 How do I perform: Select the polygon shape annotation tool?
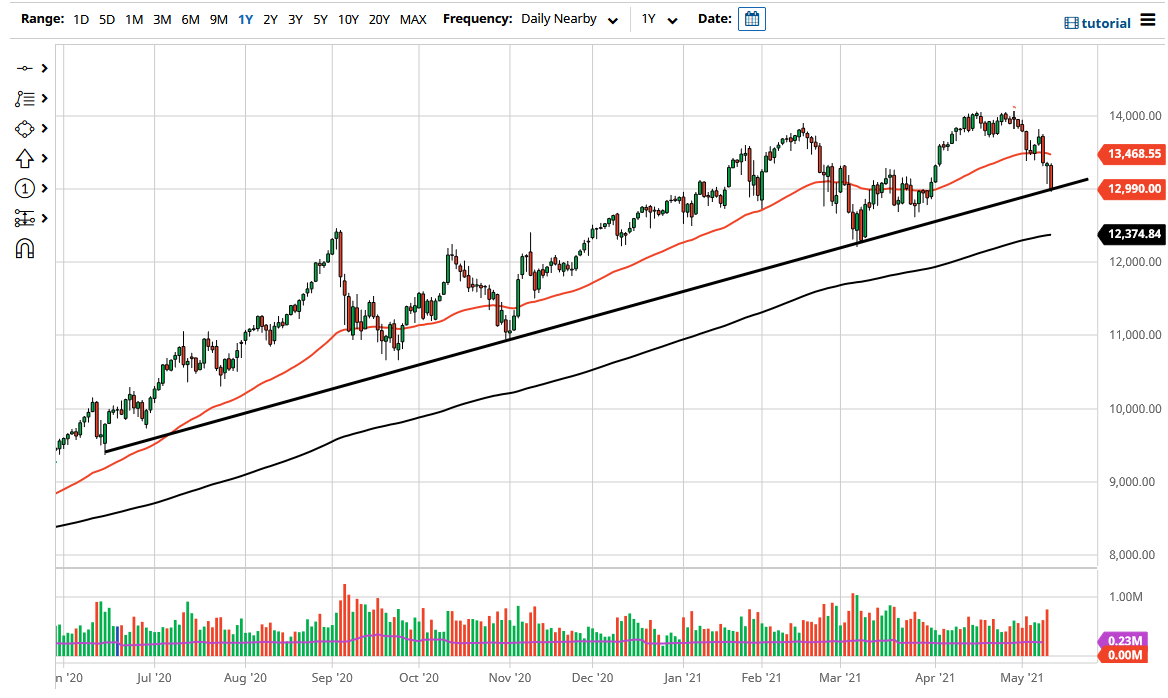(x=27, y=128)
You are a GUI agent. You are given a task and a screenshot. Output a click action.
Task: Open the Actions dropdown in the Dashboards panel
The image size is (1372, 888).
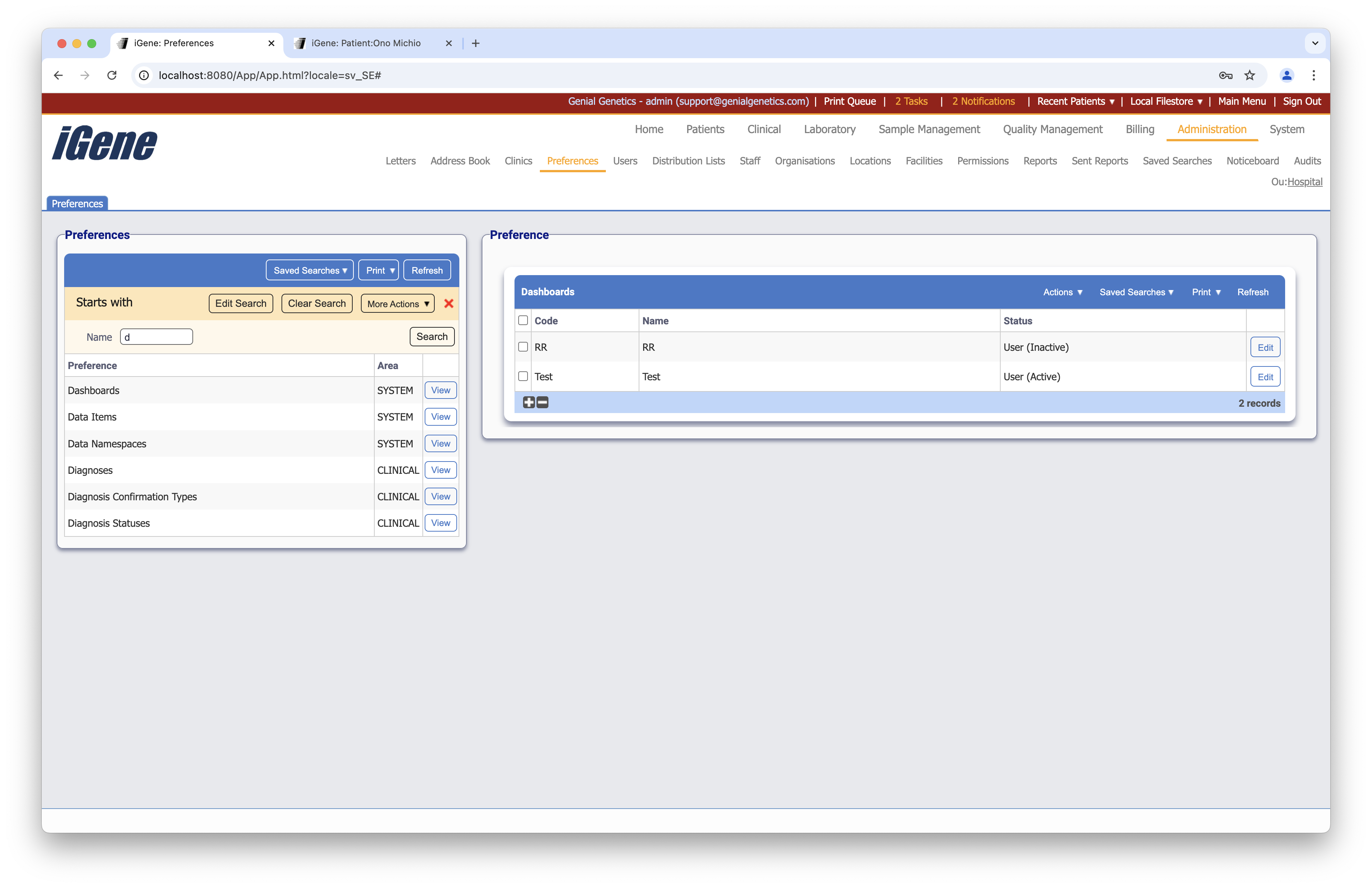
- - -
**Task objective:** Write out the records as a JSON list of strings, one string per line and no blank lines. Leave out the pictures.

**The solution:**
[
  " How do I perform: Select the polygon shape annotation tool?",
  "(x=27, y=128)",
  "You are a GUI agent. You are given a task and a screenshot. Output a click action.",
  "Task: Open the Actions dropdown in the Dashboards panel",
  "The image size is (1372, 888)."
]